_EXERCISE_
Output every entry exactly, without any pictures.

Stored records
·····
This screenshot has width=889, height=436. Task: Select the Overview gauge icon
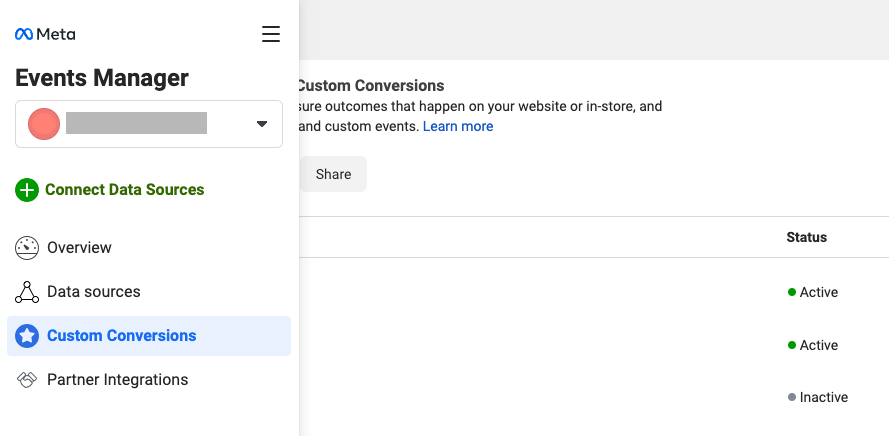(27, 248)
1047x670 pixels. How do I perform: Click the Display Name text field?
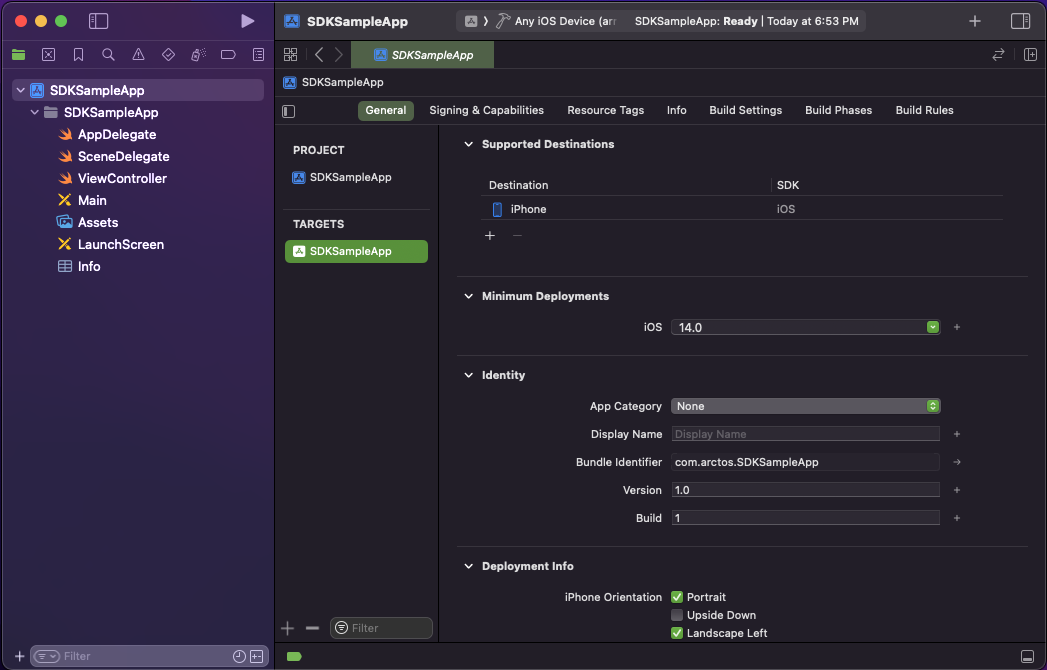coord(805,434)
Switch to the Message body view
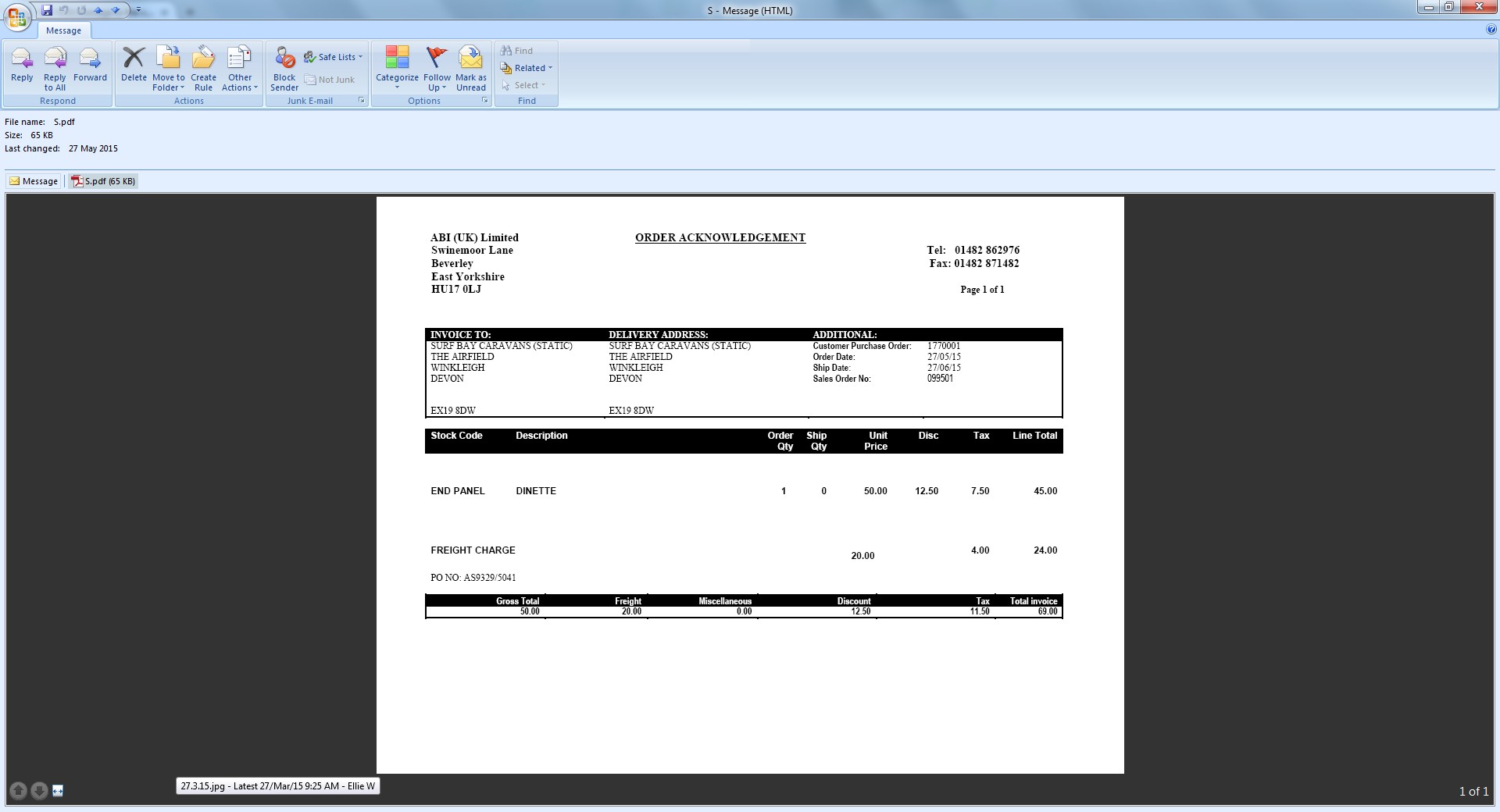 pyautogui.click(x=34, y=181)
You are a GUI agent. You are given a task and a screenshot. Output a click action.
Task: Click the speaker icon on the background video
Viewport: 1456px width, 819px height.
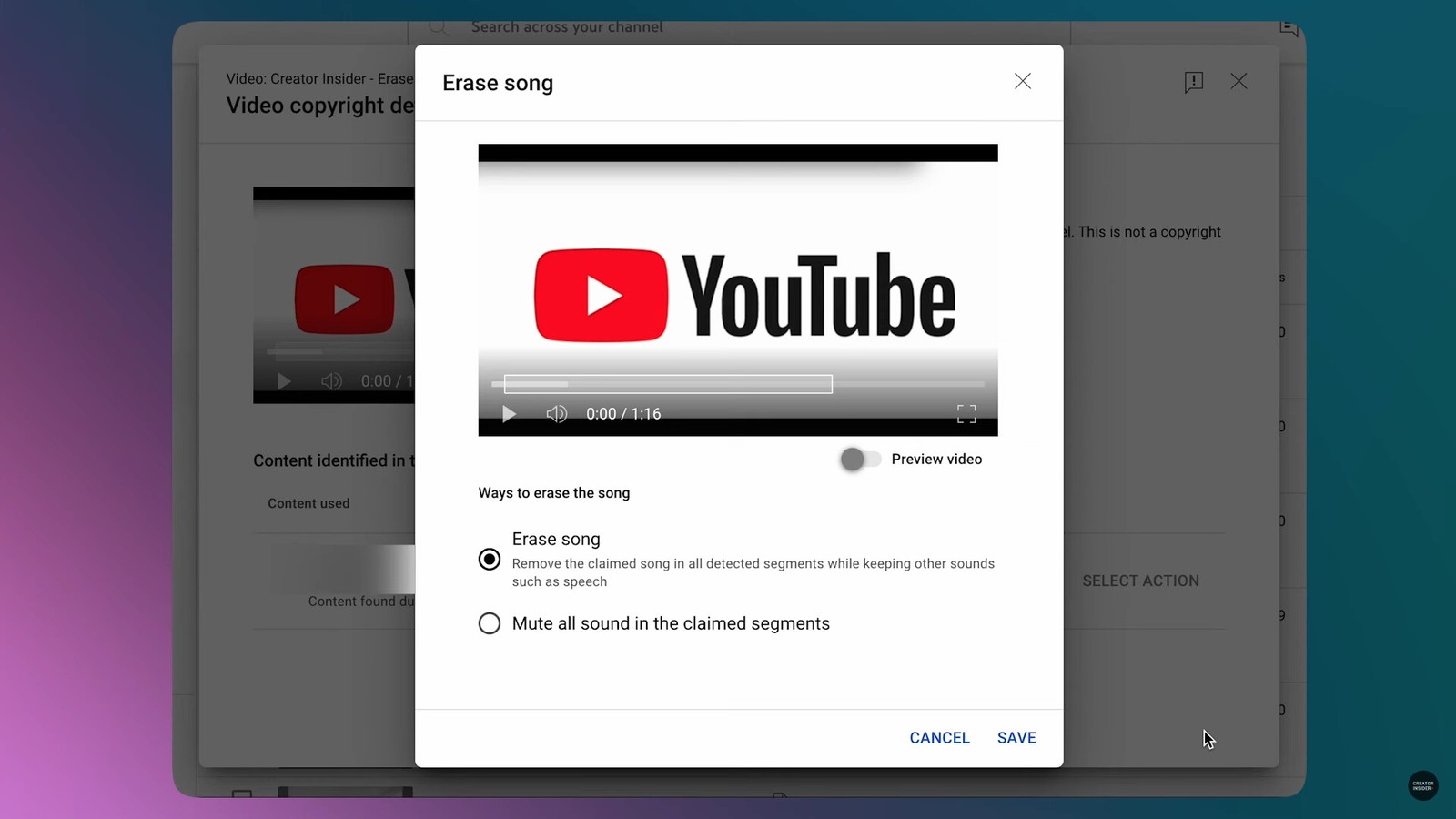tap(331, 381)
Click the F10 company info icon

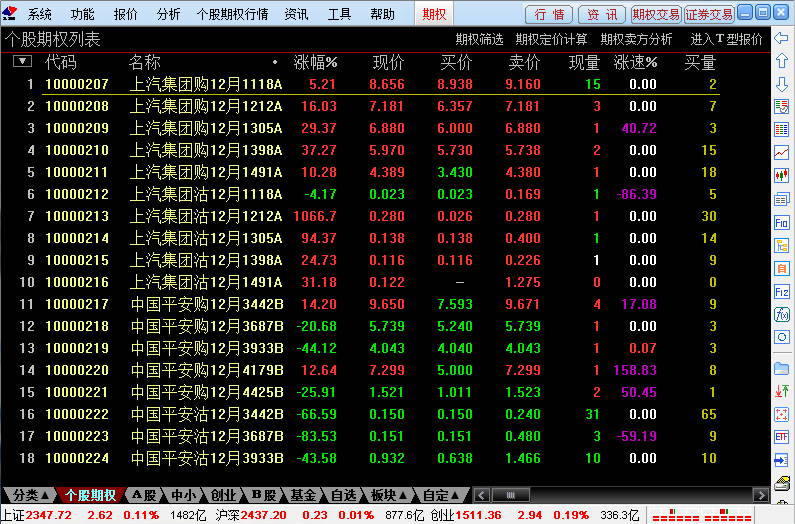(x=782, y=222)
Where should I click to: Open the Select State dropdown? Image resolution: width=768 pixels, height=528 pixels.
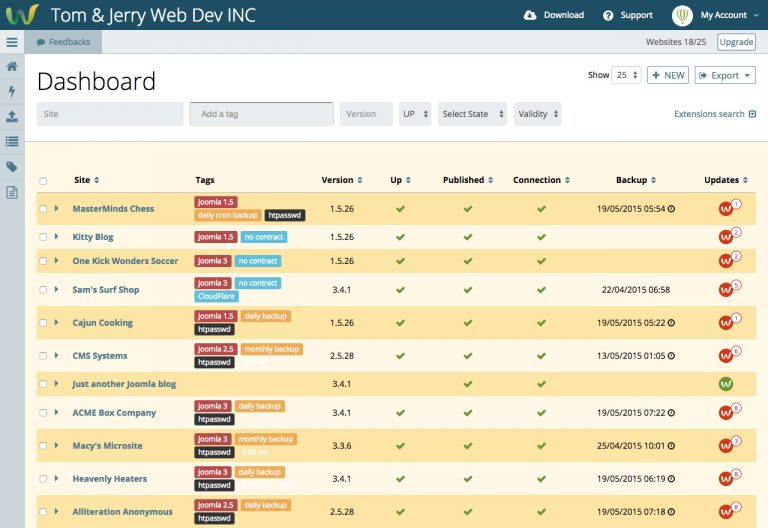(x=472, y=114)
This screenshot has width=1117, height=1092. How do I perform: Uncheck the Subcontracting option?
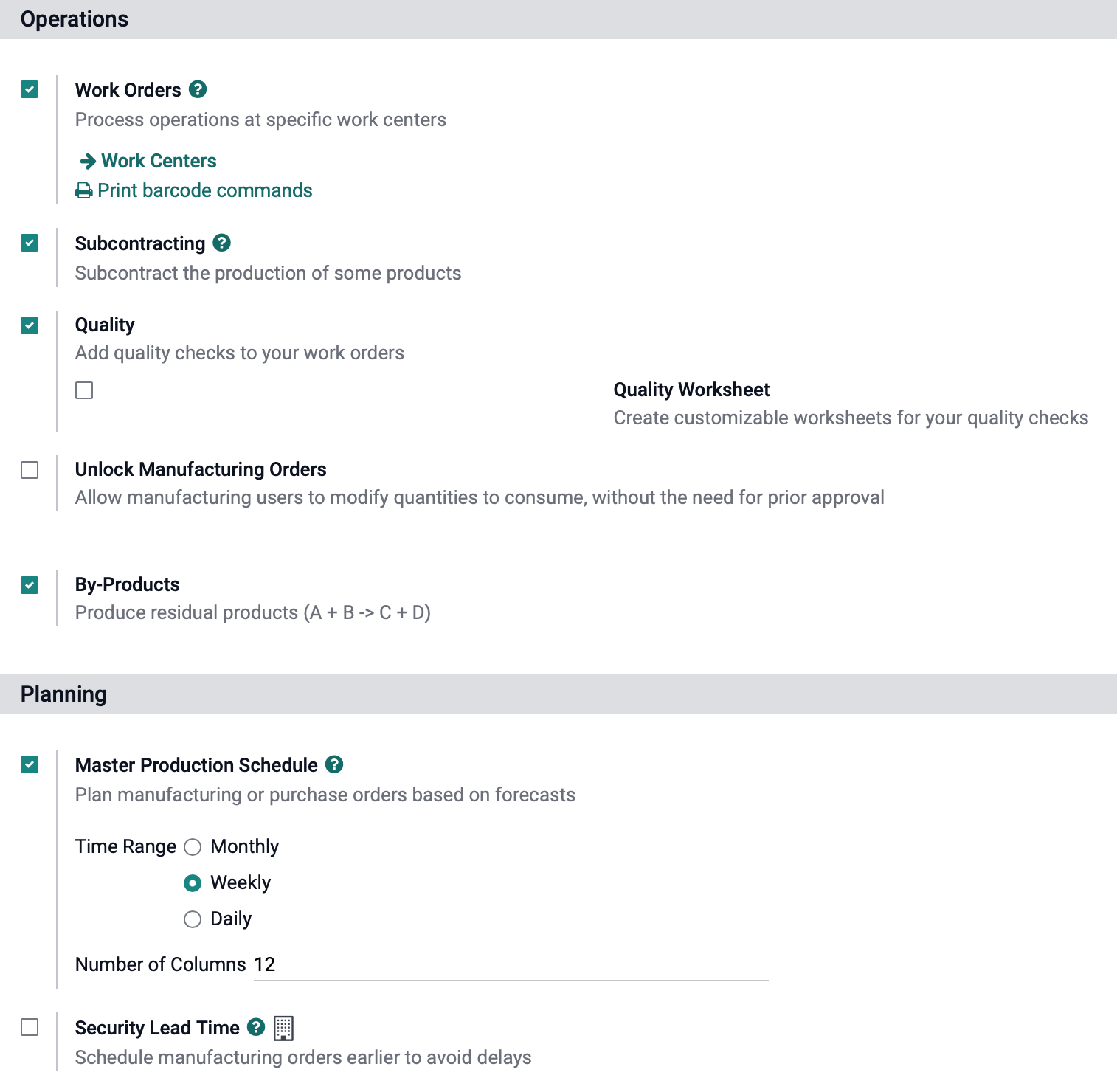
·····
_OUTPUT FOR THIS TASK_
This screenshot has width=889, height=436. Task: Select the Overview gauge icon
(27, 248)
1047x670 pixels. How do I perform: Click the Display Name text field?
coord(805,434)
Switch to the Message body view
 pyautogui.click(x=34, y=181)
You are a GUI agent. You are given a task and a screenshot. Output a click action.
Task: Click the speaker icon on the background video
Viewport: 1456px width, 819px height.
tap(331, 381)
Click the F10 company info icon

(x=782, y=222)
Where should I click to: Open the Select State dropdown? Image resolution: width=768 pixels, height=528 pixels.
(x=472, y=114)
This screenshot has width=1117, height=1092. How do I perform: Uncheck the Subcontracting option?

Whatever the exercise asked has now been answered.